Non potremo risolvere tutti i nostri problemi con un buon sindaco, con buoni
consiglieri e dirigenti, ma è da lì che dobbiamo partire.
NON CI SONO ALTERNATIVE AL DIALOGO – “
E’ tempo di sapere come progettare, in una cultura che privilegi il dialogo come forma d’incontro, la ricerca
di consenso e di accordi, senza però
separarla dalla preoccupazione per una società giusta, capace di memoria e senza esclusioni” Questo
vale per le questioni sociali ma anche per i rapporti tra le religioni e i non credenti
“ Per
sostenere il dialogo con l’Islam è indispensabile la formazione adeguata degli
interlocutori, non solo perché siano solidamente e gioiosamente radicati nella
loro identità, ma perché siano capaci di riconoscere i valori degli altri, di
comprendere le preoccupazioni soggiacenti alle loro richieste e di fare
emergere le convinzioni comuni …ci sentiamo vicini anche a quanti, non
riconoscendosi parte di alcuna tradizione religiosa, cercano sinceramente la
verità, la bontà e la bellezza…. Li sentiamo come preziosi alleati nell’impegno per la difesa della dignità
umana, nella costruzione di una convivenza pacifica tra i popoli e nella
custodia del creato”.
NON FACCIAMOCI RUBARE LA SPERANZA –
“siamo invitati a dare ragione della nostra speranza, ma non come nemici che
puntano il dito e condannano …. vincere «il male con il bene» E’ vero che molte volte sembra che Dio non
esista: vediamo ingiustizie, cattiverie, indifferenze e crudeltà che non
diminuiscono. Però è altrettanto certo che nel mezzo dell'oscurità comincia
sempre a sbocciare qualcosa di nuovo, che presto o tardi produce un frutto”.
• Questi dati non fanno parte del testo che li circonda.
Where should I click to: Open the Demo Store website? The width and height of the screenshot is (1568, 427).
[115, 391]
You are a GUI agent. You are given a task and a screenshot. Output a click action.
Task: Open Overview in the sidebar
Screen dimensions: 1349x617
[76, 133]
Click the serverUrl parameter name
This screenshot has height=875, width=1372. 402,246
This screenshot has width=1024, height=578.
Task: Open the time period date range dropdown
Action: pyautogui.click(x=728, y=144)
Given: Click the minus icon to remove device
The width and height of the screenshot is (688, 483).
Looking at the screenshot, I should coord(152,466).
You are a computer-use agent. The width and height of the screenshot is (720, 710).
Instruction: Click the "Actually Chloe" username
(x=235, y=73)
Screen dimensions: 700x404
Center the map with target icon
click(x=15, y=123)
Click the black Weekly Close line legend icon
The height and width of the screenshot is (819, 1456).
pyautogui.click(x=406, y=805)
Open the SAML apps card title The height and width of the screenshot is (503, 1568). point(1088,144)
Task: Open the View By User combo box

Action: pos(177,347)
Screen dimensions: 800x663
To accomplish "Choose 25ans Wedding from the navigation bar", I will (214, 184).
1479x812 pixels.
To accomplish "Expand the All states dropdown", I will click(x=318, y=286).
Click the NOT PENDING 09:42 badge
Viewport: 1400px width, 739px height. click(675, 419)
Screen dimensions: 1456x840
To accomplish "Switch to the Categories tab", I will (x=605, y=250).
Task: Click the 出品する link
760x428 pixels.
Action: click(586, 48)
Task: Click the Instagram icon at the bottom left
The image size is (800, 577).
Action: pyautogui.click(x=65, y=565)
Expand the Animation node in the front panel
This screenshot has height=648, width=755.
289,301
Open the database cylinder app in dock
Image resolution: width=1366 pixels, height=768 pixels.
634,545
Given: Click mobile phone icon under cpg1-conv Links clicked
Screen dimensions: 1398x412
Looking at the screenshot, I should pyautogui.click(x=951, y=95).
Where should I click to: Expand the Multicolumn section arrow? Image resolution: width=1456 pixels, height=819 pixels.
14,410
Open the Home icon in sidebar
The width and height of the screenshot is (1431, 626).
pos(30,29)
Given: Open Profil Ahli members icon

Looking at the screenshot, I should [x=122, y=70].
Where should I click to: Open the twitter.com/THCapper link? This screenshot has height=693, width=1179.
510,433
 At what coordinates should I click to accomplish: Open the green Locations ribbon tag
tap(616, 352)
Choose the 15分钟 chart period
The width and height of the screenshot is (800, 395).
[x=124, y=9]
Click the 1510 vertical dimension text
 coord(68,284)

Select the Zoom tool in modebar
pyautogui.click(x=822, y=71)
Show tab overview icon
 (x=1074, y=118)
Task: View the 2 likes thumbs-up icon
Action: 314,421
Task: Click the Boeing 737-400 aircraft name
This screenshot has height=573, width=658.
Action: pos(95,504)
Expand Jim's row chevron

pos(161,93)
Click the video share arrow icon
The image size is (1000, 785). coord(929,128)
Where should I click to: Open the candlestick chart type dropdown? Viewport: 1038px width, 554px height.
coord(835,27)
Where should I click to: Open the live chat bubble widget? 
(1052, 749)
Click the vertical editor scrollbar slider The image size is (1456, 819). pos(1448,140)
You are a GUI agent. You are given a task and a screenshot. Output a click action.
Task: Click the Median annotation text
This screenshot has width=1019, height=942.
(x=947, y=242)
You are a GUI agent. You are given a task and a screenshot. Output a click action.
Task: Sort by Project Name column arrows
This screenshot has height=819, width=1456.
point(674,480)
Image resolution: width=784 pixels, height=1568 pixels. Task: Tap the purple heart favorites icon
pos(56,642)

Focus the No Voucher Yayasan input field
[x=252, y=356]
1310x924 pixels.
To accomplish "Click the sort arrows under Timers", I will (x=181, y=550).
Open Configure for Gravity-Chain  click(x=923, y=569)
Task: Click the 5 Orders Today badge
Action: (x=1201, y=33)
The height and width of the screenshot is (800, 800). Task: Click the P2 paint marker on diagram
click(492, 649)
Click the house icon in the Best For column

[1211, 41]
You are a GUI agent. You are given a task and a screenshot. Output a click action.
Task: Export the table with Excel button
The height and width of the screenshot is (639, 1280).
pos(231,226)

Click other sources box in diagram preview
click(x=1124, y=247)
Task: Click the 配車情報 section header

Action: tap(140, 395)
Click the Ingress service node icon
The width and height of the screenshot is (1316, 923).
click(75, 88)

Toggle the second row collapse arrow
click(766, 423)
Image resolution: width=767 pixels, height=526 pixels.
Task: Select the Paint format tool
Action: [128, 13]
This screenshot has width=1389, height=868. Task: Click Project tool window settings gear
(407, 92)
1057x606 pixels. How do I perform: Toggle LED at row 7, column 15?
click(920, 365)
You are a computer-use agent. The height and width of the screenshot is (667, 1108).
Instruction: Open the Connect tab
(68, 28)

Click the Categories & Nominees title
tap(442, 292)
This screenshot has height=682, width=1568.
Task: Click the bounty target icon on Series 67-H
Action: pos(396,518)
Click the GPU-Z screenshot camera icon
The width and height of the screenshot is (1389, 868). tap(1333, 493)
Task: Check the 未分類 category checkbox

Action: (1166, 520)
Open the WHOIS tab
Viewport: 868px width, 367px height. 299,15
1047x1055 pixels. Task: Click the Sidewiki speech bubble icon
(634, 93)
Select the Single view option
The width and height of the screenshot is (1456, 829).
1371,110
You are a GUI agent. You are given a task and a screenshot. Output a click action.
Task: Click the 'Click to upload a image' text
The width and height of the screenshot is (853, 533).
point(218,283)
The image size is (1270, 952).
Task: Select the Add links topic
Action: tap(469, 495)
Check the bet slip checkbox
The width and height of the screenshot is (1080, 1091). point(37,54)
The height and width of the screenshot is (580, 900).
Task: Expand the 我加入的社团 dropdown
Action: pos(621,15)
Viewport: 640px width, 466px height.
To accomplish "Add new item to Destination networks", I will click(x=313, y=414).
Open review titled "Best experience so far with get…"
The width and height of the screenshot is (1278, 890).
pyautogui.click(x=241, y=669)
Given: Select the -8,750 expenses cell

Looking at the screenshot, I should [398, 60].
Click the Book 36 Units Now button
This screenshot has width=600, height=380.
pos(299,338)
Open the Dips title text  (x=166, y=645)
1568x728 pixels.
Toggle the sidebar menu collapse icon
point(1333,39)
In questi casi è d’obbligo ricordare Mandela, ma non scordiamoci di Gandhi di
Teresa, spesso nella notte più buia si sono accese grandi luci. “Può
succedere che il cuore si stanchi di lottare perché in definitiva cerca se
stesso in un carrierismo assetato di riconoscimenti, applausi, premi, posti; allora uno non abbassa le braccia, però non
ha più grinta, gli manca la risurrezione” Quest’ultimo è un termine ostico per i non
credenti, insieme possiamo usare il termine rinascita, così come quando parliamo di fede possiamo assumere
anche questo termine in positivo, valorizzando tutte le fedi. Per noi cristiani “La
fede significa anche credere in Lui, credere che veramente ci ama, che è vivo,
che è capace di intervenire misteriosamente, che non ci abbandona, che trae il
bene dal male con la sua potenza e con la sua infinita creatività Crediamo al Vangelo che dice che il Regno di
Dio è già presente nel mondo, e si sta sviluppando qui e là, in diversi modi Poiché non sempre vediamo questi germogli, abbiamo bisogno di una certezza
interiore, cioè della convinzione che Dio può agire in qualsiasi circostanza,
anche in mezzo ad apparenti fallimenti,
…Uno è ben consapevole che la sua vita darà frutto, ma senza pretendere
di sapere come, né dove, né quando …non va perduta nessuna generosa fatica, non
va perduta nessuna dolorosa pazienza”
A noi, in particolare, è dovuto essere portatori di speranza. Buon Natale e buon anno!